Source extract
──────────

Please note this is an archived topic, so it is locked and unable to be replied to. You may, however, start a new topic and refer to this topic with a link: http://www.banjohangout.org/archive/398432

jsinjin - Posted - 07/19/2024:  06:39:15


I have a background in physical chemistry and applied math and I have always wondered how music was put together from a physics perspective. I never studied music in any capacity besides a single summer doing piano practice before I was a teen. Getting a banjo had made me really want to learn and understand the “why” of why music scales, chords, progressions etc are put together.



In case there are others like me (and there are always engineers on forums)



This is a great article:



pubs.aip.org/aapt/ajp/article-...=fulltext





It is behind a paywall but you can go to a university library and download it. It’s written for a general physics student at the undergrad level. I found reading it last night that I really began to associate the actual reason that fret distances are set and why groups of individual notes make up a chord which wasn’t explained in most of the things I was reading as a beginning music student.



There are also several references in it that discuss how stringed instruments work and their harmonics and the way they are tuned and make sounds. It’s a great set of ways to explain the parts that were frustrating me initially.


Edited by - Bill Rogers on 07/19/2024 14:13:22

RB3 - Posted - 08/08/2024:  07:44:02


The square root of two is usually associated with geometry. A musician friend who was also a math professor at a major urban university did some historical research that led him to believe that it may have first been associated with music.

──────────

Information supplied
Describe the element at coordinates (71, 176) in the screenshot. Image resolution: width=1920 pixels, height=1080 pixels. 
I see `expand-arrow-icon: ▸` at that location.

──────────

Instruction A
Print the passage from the banjo forum thread above, from "Please note this" up to and including "are put together.".
Instruction B
In the banjo forum thread above, what academic background does the first poster report having?

Expected answer A
Please note this is an archived topic, so it is locked and unable to be replied to. You may, however, start a new topic and refer to this topic with a link: http://www.banjohangout.org/archive/398432

jsinjin - Posted - 07/19/2024:  06:39:15


I have a background in physical chemistry and applied math and I have always wondered how music was put together from a physics perspective. I never studied music in any capacity besides a single summer doing piano practice before I was a teen. Getting a banjo had made me really want to learn and understand the “why” of why music scales, chords, progressions etc are put together.

Expected answer B
Physical chemistry and applied math.